▸ **DATA SHOWN**
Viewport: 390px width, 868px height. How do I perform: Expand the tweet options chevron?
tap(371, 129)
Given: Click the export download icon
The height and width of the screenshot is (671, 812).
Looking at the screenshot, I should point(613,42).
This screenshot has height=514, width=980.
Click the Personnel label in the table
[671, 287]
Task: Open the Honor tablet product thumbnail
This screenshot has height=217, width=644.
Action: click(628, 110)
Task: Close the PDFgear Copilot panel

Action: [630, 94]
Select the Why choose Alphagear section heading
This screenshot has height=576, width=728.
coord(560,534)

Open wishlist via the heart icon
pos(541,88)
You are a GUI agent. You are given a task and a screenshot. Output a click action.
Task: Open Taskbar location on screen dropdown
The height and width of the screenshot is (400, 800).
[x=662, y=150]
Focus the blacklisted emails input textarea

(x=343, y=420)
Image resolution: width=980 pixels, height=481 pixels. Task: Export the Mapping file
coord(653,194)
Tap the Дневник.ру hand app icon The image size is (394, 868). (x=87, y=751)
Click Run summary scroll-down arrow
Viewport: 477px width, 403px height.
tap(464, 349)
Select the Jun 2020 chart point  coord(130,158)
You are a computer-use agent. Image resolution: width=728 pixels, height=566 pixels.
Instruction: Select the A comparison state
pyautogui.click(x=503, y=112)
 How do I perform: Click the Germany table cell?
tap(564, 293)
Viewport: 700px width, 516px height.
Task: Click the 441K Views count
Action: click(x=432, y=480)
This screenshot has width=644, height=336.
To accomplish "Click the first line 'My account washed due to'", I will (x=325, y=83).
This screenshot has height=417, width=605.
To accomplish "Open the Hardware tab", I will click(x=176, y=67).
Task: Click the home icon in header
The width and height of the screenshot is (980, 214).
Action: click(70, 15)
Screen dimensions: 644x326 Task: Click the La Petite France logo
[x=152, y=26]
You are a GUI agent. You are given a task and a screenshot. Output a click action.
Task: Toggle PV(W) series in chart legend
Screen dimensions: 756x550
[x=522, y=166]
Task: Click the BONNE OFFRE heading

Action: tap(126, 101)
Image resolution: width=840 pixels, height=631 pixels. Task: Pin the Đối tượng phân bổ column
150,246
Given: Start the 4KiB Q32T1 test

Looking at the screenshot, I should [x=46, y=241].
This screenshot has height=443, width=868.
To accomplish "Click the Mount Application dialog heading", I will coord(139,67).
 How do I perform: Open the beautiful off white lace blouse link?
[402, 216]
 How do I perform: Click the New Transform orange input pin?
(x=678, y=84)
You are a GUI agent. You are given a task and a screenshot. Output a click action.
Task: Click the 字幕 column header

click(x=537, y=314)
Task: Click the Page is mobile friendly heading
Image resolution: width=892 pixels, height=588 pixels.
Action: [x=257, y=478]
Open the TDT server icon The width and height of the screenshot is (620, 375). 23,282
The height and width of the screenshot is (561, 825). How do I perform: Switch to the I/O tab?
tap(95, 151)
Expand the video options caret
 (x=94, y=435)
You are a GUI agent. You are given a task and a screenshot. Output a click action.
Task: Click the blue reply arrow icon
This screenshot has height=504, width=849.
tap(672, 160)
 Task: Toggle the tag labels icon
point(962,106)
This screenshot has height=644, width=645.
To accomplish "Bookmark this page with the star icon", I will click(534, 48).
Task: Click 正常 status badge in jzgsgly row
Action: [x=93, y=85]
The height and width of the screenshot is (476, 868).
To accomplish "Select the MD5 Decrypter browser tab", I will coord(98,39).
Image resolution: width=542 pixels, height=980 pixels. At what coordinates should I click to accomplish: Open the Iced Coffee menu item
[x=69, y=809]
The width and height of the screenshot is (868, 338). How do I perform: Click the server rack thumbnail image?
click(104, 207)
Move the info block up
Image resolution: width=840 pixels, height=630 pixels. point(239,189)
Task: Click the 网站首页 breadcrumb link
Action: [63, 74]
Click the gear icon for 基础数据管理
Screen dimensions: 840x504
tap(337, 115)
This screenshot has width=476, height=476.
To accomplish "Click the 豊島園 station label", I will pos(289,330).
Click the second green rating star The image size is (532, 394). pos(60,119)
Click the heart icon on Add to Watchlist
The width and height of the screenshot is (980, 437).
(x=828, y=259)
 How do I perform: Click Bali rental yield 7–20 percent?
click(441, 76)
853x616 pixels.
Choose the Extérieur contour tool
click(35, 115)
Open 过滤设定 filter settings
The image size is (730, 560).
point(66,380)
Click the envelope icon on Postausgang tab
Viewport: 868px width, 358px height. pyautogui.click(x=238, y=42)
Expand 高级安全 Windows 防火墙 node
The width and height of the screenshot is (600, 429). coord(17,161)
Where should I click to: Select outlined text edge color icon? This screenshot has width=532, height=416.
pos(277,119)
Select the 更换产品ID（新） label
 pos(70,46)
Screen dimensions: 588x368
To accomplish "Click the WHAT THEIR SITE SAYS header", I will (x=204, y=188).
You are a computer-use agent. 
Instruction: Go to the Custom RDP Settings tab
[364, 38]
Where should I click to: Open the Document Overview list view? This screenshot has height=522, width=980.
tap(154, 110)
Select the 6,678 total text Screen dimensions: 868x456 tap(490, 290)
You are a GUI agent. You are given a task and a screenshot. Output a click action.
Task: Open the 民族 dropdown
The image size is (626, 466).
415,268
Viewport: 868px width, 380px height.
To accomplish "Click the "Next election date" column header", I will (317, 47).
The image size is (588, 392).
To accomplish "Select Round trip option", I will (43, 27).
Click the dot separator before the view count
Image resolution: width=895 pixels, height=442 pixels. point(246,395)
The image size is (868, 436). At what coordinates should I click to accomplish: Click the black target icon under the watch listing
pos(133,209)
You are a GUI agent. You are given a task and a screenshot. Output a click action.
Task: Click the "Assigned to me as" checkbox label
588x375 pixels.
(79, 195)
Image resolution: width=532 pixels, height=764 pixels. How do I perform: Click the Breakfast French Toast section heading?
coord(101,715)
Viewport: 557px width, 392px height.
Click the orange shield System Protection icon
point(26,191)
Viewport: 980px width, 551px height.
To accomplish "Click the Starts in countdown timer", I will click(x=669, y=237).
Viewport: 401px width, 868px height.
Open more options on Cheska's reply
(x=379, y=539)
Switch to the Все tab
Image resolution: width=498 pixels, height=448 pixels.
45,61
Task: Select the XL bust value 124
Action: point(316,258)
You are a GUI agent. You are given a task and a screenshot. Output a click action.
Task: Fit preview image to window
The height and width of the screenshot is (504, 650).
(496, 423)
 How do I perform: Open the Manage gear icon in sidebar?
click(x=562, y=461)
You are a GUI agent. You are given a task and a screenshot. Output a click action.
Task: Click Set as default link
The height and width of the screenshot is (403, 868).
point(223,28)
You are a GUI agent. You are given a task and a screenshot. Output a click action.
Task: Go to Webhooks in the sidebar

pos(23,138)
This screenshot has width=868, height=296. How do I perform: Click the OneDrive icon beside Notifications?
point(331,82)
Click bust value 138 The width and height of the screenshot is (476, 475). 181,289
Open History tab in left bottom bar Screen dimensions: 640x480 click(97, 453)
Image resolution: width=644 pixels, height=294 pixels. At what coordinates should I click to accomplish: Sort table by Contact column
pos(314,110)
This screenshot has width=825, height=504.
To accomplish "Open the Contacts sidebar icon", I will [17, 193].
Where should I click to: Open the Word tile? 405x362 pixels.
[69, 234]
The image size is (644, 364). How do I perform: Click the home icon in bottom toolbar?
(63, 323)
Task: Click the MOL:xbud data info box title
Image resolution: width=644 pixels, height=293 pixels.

▸ **TASK REQUIREMENTS**
Look through the material above for "computer" and copy the lines that have it.

▸ **OUTPUT FOR THIS TASK**
You are a computer-use agent. Image resolution: width=728 pixels, height=566 pixels.
You are a computer-use agent. 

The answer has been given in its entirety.